Кроме того, Кожев использует эту интерпретацию диалектики раба и господина в качестве исходного пункта своего комментария к «Феноменологии духа», а также – как основание развиваемой в рамках этого комментария антропологической концепции. Отталкиваясь от диалектического противопоставления фигур (или даже понятий) раба и господина, Кожев формулирует ряд концептов, выступающих в качестве определяющих характеристик человеческого бытия, а именно: желание, признание, риск, страх смерти, борьба, труд, речь. Образуемые между этими концептами системы отношений составляют каркас философско-антропологической концепции Кожева, в которой он показывает диалектическое развитие человека как борющегося, трудящегося и разговаривающего (об окружающем мире и своём бытии в нём) существа.

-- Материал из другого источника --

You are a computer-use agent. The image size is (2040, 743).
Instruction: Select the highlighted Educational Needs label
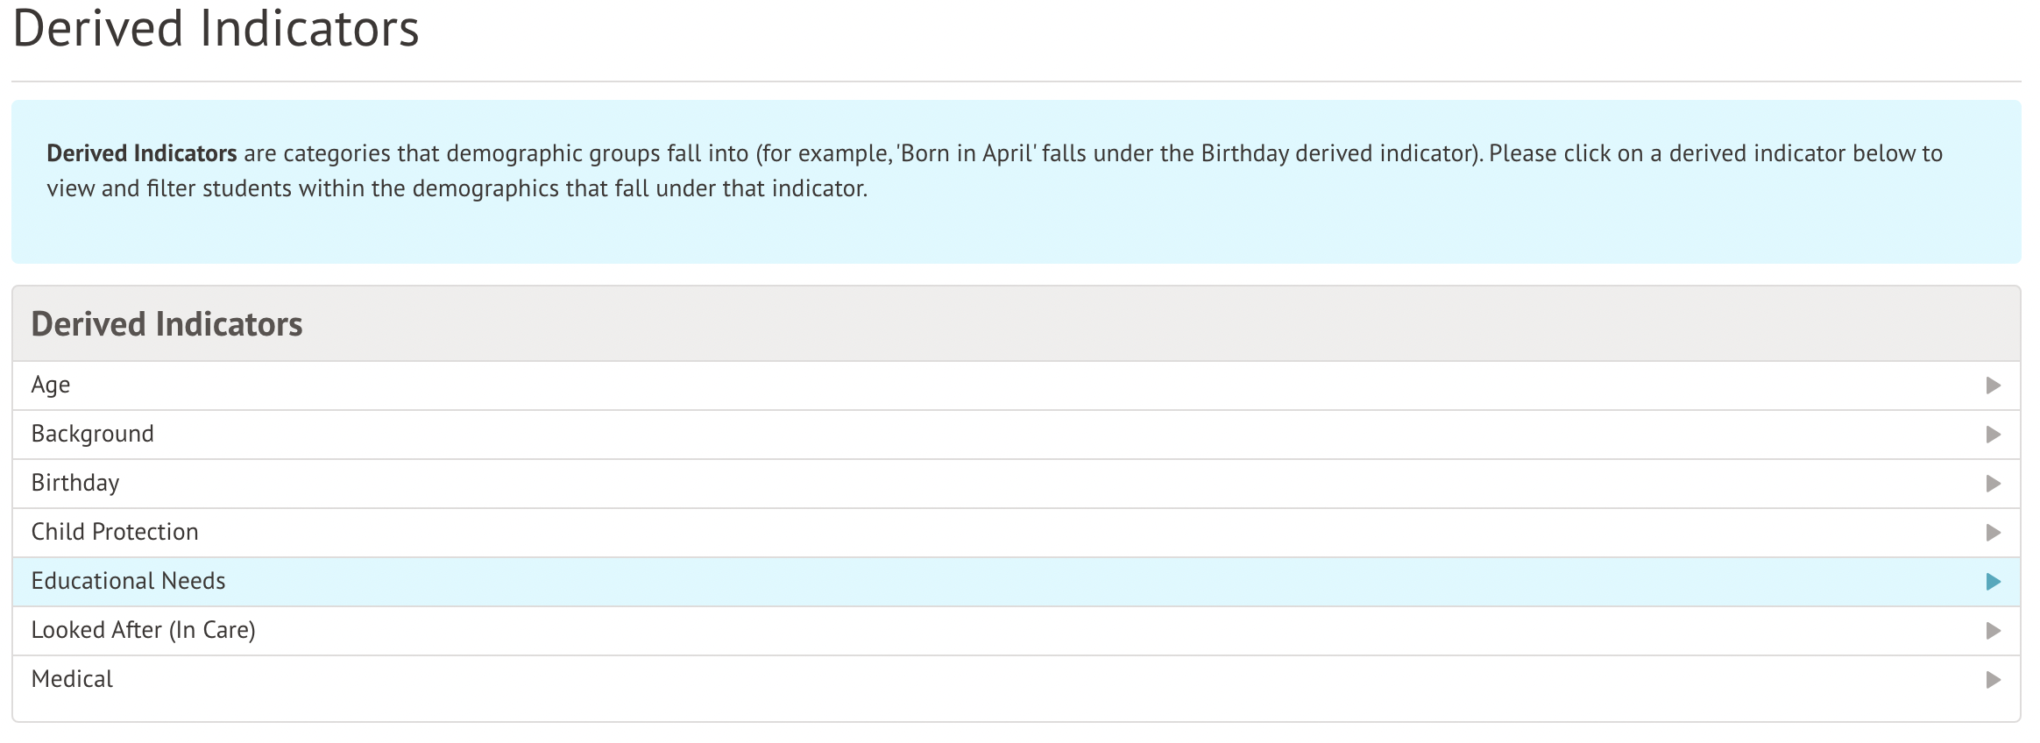pyautogui.click(x=129, y=582)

В философской антропологии Кожева все основные феномены человеческого бытия фундируются идеей негативности, соотносимой на «онтологическом» уровне с категорией небытия (ничто). В своём комментарии к «Феноменологии духа» Кожев формулирует близкую к экзистенциализму антропологическую концепцию, в которой человек – в силу присущей ему способности к отрицанию (или негации) «налично данного» – предстаёт не только как конечное, но ещё и как свободное существо. Свобода в такой трактовке понимается в первую очередь как отрицающая-преобразующая деятельность, основными формами которой являются труд и борьба. Таким образом, для Кожева история в собственном смысле слова – это процесс «освобождения» человека от окружающего природного мира (посредством труда) и от гнёта неудовлетворительных социальных условий (посредством борьбы).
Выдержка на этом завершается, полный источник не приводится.